According to Mr. Luca Berra -- [EMAIL PROTECTED], swapping on RAID is not
safe. This is an excerpt of our discussion on the list just recently, I'm
the one starting, commenting on a regular swap setup with several non-RAID
swap partitions:

> > > > Alright, but this approach is still vulnerable to a disk crash. I
one of the
> > > > disks currently used for swapping goes down, the machine goes with
it. At
> > > > least according to Jacobs HOWTO... Maybe it's a question of choosing
between
> > > > swap speed and stability. In my case it's more important that the
machine
> > > > can suffer a disk failure without going down.
> > > sorry, but swap-on-raid is not stable.
> > > raid uses the buffer cache,
> > > swap does not
> > > result: when your swap partition is resyncing, due to disk failure or
> > > unclean shutdown swap gets corruppted.
> > Is this a fact even when using a swapfile? That's what I do. No swap
> yes, sorry.

Below is an excerpt from The Software-RAID HOWTO, section 2.4:

<<END_QUOTE
Another reason to use RAID for swap is high availability.

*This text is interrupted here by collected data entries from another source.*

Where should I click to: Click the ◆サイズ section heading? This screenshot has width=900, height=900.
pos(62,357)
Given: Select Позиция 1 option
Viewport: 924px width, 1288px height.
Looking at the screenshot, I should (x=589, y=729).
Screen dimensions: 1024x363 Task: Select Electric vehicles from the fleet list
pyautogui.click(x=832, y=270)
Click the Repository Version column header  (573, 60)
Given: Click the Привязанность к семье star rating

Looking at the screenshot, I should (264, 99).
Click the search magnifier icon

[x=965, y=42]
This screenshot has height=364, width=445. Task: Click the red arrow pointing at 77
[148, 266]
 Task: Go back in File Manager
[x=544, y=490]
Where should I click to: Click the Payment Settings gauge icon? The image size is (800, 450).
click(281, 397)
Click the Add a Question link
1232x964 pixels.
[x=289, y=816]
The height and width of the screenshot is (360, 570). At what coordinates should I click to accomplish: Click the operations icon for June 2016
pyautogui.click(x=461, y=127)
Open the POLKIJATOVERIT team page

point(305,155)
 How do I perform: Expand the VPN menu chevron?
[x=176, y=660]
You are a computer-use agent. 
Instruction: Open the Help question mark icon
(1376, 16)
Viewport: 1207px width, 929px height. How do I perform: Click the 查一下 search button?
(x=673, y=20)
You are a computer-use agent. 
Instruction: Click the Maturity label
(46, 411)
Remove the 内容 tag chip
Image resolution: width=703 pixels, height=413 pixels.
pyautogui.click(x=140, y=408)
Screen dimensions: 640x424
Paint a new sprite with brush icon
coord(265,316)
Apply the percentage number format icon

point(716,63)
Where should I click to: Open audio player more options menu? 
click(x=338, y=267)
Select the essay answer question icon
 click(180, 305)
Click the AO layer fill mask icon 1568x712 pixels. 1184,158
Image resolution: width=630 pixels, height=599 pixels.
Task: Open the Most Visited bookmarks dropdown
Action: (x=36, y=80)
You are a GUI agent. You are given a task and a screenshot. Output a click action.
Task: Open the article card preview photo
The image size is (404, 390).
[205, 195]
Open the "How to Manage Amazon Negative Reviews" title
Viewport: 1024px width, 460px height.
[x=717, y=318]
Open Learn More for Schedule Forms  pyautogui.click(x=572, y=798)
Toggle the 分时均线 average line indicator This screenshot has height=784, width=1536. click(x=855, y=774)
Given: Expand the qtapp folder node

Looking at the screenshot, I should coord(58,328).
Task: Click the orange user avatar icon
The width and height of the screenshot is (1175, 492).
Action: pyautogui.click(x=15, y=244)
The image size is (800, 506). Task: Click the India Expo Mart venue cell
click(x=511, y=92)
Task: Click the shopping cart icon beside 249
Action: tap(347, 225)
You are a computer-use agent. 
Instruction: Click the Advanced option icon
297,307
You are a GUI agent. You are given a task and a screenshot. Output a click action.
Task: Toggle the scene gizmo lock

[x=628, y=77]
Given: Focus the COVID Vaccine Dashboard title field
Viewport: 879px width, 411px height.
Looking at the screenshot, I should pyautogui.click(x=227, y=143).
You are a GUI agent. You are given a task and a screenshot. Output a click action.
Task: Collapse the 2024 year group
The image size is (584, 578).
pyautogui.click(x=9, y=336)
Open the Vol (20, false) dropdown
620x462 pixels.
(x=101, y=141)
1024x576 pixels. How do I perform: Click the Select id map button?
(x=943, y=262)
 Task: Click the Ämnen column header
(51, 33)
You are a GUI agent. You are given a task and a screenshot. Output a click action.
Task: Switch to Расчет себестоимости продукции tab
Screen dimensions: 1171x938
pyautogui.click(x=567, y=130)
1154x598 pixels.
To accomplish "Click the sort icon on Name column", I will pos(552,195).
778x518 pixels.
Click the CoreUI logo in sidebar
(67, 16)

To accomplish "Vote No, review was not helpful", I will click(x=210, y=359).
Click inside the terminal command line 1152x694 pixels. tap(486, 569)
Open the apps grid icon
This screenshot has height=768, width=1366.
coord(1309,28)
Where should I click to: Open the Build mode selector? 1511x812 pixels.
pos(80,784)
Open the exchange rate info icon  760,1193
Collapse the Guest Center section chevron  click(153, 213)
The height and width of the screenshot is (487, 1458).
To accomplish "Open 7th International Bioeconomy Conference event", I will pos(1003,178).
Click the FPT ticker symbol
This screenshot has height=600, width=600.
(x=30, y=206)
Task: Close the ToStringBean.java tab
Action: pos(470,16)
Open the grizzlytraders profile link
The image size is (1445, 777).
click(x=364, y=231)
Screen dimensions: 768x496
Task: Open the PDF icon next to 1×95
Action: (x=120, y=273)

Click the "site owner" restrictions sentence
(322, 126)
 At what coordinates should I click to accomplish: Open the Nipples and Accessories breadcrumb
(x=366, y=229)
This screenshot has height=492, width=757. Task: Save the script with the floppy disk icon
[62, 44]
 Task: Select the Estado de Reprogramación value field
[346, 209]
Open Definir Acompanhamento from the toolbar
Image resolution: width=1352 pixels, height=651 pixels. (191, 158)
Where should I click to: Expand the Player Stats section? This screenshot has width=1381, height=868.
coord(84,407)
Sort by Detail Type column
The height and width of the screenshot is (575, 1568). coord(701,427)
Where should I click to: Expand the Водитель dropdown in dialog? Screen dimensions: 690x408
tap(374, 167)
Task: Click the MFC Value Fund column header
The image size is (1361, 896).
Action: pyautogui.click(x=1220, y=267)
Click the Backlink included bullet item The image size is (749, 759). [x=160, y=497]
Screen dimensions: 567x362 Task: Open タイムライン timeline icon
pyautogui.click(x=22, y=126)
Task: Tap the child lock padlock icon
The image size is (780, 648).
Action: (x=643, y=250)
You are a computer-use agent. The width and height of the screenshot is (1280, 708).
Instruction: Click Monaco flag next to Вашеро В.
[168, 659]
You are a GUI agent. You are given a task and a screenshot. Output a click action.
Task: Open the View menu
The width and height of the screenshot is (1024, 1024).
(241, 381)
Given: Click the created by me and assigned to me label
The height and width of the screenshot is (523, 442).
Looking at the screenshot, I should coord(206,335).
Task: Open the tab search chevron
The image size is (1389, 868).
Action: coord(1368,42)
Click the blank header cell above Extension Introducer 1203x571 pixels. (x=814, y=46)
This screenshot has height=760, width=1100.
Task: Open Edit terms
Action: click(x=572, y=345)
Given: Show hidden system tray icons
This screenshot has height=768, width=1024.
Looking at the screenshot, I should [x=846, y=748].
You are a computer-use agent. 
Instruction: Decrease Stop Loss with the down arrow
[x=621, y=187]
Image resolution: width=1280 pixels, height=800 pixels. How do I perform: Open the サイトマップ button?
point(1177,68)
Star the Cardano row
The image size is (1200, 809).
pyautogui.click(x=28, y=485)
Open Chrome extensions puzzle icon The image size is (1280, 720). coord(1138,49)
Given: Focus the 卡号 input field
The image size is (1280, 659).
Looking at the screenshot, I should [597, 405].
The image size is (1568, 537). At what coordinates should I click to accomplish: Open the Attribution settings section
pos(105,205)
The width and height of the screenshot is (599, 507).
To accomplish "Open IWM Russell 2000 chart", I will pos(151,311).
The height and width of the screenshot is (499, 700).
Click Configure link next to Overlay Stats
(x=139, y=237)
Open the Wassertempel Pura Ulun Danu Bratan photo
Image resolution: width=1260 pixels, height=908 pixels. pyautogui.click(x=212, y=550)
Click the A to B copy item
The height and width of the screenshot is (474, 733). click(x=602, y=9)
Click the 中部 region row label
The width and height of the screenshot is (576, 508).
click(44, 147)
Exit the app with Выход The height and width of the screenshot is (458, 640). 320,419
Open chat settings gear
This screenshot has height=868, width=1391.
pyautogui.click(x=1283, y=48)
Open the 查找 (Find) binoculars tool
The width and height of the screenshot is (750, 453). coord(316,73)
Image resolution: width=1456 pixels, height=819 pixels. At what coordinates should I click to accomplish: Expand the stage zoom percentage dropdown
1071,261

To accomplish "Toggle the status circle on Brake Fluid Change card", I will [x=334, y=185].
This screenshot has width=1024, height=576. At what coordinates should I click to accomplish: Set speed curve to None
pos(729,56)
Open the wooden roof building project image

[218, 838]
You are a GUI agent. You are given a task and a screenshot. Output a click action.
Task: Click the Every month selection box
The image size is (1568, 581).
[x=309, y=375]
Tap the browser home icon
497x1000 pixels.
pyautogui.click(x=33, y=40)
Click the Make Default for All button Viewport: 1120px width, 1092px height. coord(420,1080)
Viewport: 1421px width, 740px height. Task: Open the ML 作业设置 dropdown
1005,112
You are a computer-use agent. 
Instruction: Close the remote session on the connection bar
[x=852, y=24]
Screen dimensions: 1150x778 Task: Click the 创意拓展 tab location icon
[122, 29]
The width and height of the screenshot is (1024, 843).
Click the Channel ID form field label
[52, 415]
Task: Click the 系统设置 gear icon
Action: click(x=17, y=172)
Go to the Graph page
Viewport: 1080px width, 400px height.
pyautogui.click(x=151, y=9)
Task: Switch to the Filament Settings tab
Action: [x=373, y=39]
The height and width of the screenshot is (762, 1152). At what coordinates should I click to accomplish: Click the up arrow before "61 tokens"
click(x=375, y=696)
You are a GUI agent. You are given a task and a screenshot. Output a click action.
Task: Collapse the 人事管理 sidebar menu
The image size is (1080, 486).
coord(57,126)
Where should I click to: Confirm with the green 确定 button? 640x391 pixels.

If you set up a
system to boot on eg. a RAID-1 device, the system should be able to survive
a disk crash. But if the system has been swapping on the now faulty device,
you will for sure be going down. Swapping on the RAID-1 device would solve
this problem.

With the newer RAID patches, swapping on RAID should now be safe. Previously
swap on RAID was unsafe because of possible (and likely) deadlock
situations, but this should be fixed now.

You can set up RAID in a swap file on a filesystem on your RAID device, or
you can set up a RAID device as a swap partition, as you see fit. As usual,
the RAID device is just a block device.
END_QUOTE

As I see it, either the HOWTO is wrong, Mr Berra is wrong, or I'm not really
understanding what the HOWTO is saying. In the first case it would be good
to correct/expand the HOWTO, in the other cases I would be very happy for a
clarification from Mr. Ostergaard or any other authority on RAID. I'm
currently using a swapfile on a RAID-5 device since I assumed this would
offer the best protection from a disk crash.

Most grateful for your responses and clarification!